▶ Exercise
Format every line of the data below as a numbered list, leaving out any blank lines.

Source data
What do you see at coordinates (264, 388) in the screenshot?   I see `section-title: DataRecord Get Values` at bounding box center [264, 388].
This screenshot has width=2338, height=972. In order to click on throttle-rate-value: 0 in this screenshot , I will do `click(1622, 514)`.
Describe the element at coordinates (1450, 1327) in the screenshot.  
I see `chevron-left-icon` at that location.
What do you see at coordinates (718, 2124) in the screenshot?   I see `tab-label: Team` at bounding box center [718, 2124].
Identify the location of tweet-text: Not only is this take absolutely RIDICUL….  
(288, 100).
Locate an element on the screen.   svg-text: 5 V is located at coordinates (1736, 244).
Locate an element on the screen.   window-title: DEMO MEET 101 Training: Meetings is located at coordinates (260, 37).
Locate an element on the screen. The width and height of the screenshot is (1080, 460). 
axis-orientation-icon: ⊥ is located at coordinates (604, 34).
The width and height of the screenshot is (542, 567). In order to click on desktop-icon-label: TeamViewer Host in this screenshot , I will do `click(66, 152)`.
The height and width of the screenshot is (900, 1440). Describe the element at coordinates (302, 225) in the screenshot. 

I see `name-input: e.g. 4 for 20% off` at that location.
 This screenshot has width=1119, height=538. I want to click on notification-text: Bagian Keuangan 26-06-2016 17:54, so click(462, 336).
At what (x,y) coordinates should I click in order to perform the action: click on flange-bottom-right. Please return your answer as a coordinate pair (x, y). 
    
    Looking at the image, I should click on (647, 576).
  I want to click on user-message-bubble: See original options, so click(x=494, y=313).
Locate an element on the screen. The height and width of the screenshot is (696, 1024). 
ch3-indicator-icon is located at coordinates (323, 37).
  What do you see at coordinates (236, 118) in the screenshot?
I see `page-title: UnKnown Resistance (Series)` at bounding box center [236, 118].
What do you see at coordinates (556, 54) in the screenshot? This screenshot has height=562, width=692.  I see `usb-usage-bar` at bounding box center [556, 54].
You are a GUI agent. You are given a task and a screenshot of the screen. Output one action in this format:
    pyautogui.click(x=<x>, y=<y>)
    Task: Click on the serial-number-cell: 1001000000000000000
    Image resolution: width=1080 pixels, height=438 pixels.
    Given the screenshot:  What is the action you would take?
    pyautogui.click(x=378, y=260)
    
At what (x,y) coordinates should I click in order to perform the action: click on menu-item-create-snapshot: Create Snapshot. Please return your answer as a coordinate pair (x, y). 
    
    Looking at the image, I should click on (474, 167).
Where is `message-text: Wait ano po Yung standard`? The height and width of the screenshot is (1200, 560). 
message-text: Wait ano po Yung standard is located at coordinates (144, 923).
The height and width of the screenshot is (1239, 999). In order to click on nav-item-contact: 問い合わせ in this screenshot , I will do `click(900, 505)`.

▶ Solution to this task
1. What do you see at coordinates (264, 388) in the screenshot?   I see `section-title: DataRecord Get Values` at bounding box center [264, 388].
2. This screenshot has width=2338, height=972. In order to click on throttle-rate-value: 0 in this screenshot , I will do `click(1622, 514)`.
3. Describe the element at coordinates (1450, 1327) in the screenshot.  
4. I see `chevron-left-icon` at that location.
5. What do you see at coordinates (718, 2124) in the screenshot?   I see `tab-label: Team` at bounding box center [718, 2124].
6. Identify the location of tweet-text: Not only is this take absolutely RIDICUL….  
7. (288, 100).
8. Locate an element on the screen.   svg-text: 5 V is located at coordinates (1736, 244).
9. Locate an element on the screen.   window-title: DEMO MEET 101 Training: Meetings is located at coordinates (260, 37).
10. Locate an element on the screen. The width and height of the screenshot is (1080, 460). 
11. axis-orientation-icon: ⊥ is located at coordinates (604, 34).
12. The width and height of the screenshot is (542, 567). In order to click on desktop-icon-label: TeamViewer Host in this screenshot , I will do `click(66, 152)`.
13. The height and width of the screenshot is (900, 1440). Describe the element at coordinates (302, 225) in the screenshot. 
14. I see `name-input: e.g. 4 for 20% off` at that location.
15.  This screenshot has width=1119, height=538. I want to click on notification-text: Bagian Keuangan 26-06-2016 17:54, so click(462, 336).
16. At what (x,y) coordinates should I click in order to perform the action: click on flange-bottom-right. Please return your answer as a coordinate pair (x, y). 
17.     Looking at the image, I should click on (647, 576).
18.   I want to click on user-message-bubble: See original options, so click(x=494, y=313).
19. Locate an element on the screen. The height and width of the screenshot is (696, 1024). 
20. ch3-indicator-icon is located at coordinates (323, 37).
21.   What do you see at coordinates (236, 118) in the screenshot?
22. I see `page-title: UnKnown Resistance (Series)` at bounding box center [236, 118].
23. What do you see at coordinates (556, 54) in the screenshot? This screenshot has height=562, width=692.  I see `usb-usage-bar` at bounding box center [556, 54].
24. You are a GUI agent. You are given a task and a screenshot of the screen. Output one action in this format:
25.     pyautogui.click(x=<x>, y=<y>)
26.     Task: Click on the serial-number-cell: 1001000000000000000
27.     Image resolution: width=1080 pixels, height=438 pixels.
28.     Given the screenshot:  What is the action you would take?
29.     pyautogui.click(x=378, y=260)
30. At what (x,y) coordinates should I click in order to perform the action: click on menu-item-create-snapshot: Create Snapshot. Please return your answer as a coordinate pair (x, y). 
31.     Looking at the image, I should click on (474, 167).
32. Where is `message-text: Wait ano po Yung standard`? The height and width of the screenshot is (1200, 560). 
33. message-text: Wait ano po Yung standard is located at coordinates (144, 923).
34. The height and width of the screenshot is (1239, 999). In order to click on nav-item-contact: 問い合わせ in this screenshot , I will do `click(900, 505)`.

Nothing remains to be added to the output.